Sempra Energy CEO Donald Felsinger said the company will invest $10 billion over the next five years in its utilities and natural gas infrastructure businesses and is “fairly confident” the company can fund the program internally and by selling nonstrategic assets.

Speaking from Sempra’s headquarters in San Diego at a day-long conference Wednesday with Wall Street analysts, Felsinger and his management team laid out their strategic vision for the company through 2010. Strong internal growth and asset sales will help the company avoid issuing new stock to fund its capital expenditures for the next few years, the CEO said.

“This capital expenditure program is very big, the largest in Sempra history,” Felsinger told analysts in his opening remarks. Sempra plans to spend about $2 billion total every year on its capital program, upping the amount slightly in 2010.

Investments in its core utility operations will make up the bulk of Sempra’s investments, with about $6 billion over the next few years infused into its regulated utilities: San Diego Gas & Electric Co. (SDG&E) and Southern California Gas Co. Another $2 billion will go toward building liquefied natural gas (LNG) terminals and infrastructure, and $2 billion more will be put into natural gas pipelines and storage projects.

Sempra and Shell are building a 1,000 MMcf/d Energia Costa Azul LNG terminal in Baja California Norte, Mexico. It is scheduled to be operational in early 2008. In March, Sempra announced an open season for nonbinding bids for capacity in what could be up to a 1.5 Bcf/d expansion of the receiving terminal (see NGI, March 20). Sempra also is close to selling out the initial capacity of its Cameron, LA LNG import terminal, which is scheduled to begin construction in 2007 (see NGI, March 13). The Cameron terminal would have 1,500 MMcf/d of capacity.

“The LNG contributions will begin to show up in the next few years,” Felsinger said. The site work and permitting process has taken a lot of investment, but he noted that Sempra is committed to securing long-term contracts and “has held off on construction until we had long-term suppliers.” Both the Baja California and Cameron LNG projects are being launched with “turnkey contracts to mitigate the risks,” he said.

Sempra’s partnership with Kinder Morgan Energy Partners to build the 1,323-mile, $4 billion Rockies Express gas pipeline also is no fluke, Felsinger said. With the LNG projects under way, he said, Sempra’s internal research indicated that new gas infrastructure would be a necessity. The proposed pipe would bring Rocky Mountain gas east to markets in the Midwest and Northeast, with final completion anticipated by June 2009 (see NGI, March 6).

“We see natural gas continuing to be our infrastructure focus,” Felsinger said. “We will act decisively when we see an opportunity.”

Felsinger said he is encouraged by the regulatory environment in California, which he believes has improved in the past couple of years.

“There are great opportunities in California,” Felsinger said. “We are continuing to see attractive growth and demand in California, and all of this is supported by a very favorable regulatory environment…” He said Sempra’s visions are aligned with the California Public Utility Commission’s, and the company is gearing new utility investments to lower customer costs.

“California is back on track to deal with its own destiny,” Felsinger said of the regulatory environment. “It has some of the most aggressive growth plans…in the nation.

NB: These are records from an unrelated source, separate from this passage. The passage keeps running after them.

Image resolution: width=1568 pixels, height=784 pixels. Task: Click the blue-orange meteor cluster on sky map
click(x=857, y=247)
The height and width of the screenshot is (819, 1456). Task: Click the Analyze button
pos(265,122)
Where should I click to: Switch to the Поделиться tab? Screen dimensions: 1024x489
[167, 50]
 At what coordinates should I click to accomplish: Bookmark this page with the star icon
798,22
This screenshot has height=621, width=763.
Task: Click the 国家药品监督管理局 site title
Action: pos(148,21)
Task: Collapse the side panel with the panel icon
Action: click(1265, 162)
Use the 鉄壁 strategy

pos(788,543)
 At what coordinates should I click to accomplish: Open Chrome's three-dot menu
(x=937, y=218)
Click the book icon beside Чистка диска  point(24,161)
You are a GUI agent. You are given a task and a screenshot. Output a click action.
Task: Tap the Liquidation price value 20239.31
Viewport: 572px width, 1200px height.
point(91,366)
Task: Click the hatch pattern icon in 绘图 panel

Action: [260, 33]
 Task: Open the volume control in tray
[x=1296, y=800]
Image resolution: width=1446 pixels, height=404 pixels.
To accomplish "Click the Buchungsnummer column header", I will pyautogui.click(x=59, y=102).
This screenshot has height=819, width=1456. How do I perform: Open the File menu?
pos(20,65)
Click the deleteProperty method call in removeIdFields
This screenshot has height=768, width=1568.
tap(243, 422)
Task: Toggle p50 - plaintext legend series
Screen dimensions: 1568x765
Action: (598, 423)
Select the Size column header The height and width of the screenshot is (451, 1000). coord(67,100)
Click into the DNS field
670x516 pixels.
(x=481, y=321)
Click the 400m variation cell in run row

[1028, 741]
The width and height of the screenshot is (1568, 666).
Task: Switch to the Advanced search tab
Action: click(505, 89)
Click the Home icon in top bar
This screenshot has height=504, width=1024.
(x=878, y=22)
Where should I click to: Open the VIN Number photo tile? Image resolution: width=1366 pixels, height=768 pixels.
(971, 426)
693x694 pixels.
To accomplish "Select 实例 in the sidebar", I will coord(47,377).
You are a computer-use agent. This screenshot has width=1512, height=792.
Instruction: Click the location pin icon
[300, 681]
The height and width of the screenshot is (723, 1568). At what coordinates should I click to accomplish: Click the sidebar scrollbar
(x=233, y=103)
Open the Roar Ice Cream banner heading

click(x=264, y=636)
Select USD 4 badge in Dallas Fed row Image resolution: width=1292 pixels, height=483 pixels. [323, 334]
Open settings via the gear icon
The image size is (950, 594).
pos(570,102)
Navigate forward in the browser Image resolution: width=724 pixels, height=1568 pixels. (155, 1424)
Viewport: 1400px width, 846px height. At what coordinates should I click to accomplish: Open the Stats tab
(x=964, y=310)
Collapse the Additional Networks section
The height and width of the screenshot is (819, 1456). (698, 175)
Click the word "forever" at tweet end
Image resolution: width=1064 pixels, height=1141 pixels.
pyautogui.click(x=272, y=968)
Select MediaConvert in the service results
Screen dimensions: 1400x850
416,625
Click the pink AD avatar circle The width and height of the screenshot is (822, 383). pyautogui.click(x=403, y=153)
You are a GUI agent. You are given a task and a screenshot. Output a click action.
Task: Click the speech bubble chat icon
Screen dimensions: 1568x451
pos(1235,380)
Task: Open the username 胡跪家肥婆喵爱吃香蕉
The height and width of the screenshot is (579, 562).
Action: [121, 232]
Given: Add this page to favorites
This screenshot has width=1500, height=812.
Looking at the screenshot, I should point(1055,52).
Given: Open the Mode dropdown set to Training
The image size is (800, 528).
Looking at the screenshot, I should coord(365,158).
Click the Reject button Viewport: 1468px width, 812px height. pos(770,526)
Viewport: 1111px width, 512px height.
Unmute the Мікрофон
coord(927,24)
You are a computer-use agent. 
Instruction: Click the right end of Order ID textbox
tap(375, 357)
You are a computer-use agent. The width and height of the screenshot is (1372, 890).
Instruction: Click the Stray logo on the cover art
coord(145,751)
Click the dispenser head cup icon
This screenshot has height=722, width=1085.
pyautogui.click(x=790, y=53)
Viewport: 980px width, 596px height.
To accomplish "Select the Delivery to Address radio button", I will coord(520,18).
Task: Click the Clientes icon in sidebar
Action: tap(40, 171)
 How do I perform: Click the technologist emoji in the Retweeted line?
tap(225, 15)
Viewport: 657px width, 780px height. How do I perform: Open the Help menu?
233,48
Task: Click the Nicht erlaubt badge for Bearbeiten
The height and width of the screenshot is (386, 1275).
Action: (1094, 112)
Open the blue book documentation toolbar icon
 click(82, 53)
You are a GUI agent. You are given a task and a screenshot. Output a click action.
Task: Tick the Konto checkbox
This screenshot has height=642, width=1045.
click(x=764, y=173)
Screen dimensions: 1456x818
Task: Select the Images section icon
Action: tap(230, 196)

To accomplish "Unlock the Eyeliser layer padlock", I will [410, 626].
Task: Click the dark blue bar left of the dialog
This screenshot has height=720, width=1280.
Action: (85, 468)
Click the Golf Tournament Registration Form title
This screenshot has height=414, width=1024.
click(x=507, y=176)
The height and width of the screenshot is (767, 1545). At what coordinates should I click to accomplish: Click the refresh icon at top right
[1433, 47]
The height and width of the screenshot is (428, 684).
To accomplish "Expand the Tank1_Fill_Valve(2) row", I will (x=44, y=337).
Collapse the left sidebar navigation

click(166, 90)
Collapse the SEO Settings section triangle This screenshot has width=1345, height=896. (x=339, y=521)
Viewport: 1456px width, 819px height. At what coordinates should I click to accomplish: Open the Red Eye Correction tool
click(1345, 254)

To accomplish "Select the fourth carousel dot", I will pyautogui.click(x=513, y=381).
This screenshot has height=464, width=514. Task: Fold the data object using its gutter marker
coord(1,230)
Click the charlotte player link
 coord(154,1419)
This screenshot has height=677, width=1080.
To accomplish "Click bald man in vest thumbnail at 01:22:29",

California has put its history behind it and become very attractive.”

However, Sempra has no plans to build new generation in the state in the next few years. Its generation subsidiary recently completed construction of the 550 MW gas-fired Palomar plant in California, and ownership of the plant is being transferred to SDG&E, as planned.

“At the right price,” Felsinger also did not rule out asset sales, but there are few buyers in the market. He also said the company would admit when it was time to sell off assets that did not work, such as its energy services group, which it sold last week to Honeywell Building Solutions for an undisclosed amount. Felsinger said Sempra had “worked hard” to make its retail unit work, but he said there were better opportunities for ahead.

“This sale completes two objectives for Sempra Generation,” said Michael Niggli, Sempra Generation’s president. “It puts our energy-services business under the auspices of a well respected, international company that specializes in performance contracting, and allows [us] to concentrate on the efficient operation of existing power plant assets.”

Sempra is “going to focus on regulatory utilities and natural gas infrastructure” going forward, Felsinger said. “It’s attractive for contracted cash flows and earnings certainty.” More nonstrategic assets will be sold for the right price, but the CEO did not elaborate. “Expect us to do in the future much of what we’ve done in the past,” he said.

“The electricity business we have today…it would be difficult for us to sell in California, and I’m not sure I’d want to go through the process today. If that climate changes in California, and we see offers down the road, it will be something to think about. But today, there are no offers.”

In February, Sempra increased its 2006 earnings to a range of $3.40-3.60/share. On Wednesday, Sempra forecast 2007 earnings to range between $3.50 and $3.70, and by 2010, earnings are forecast to range between $4.20 and $4.75.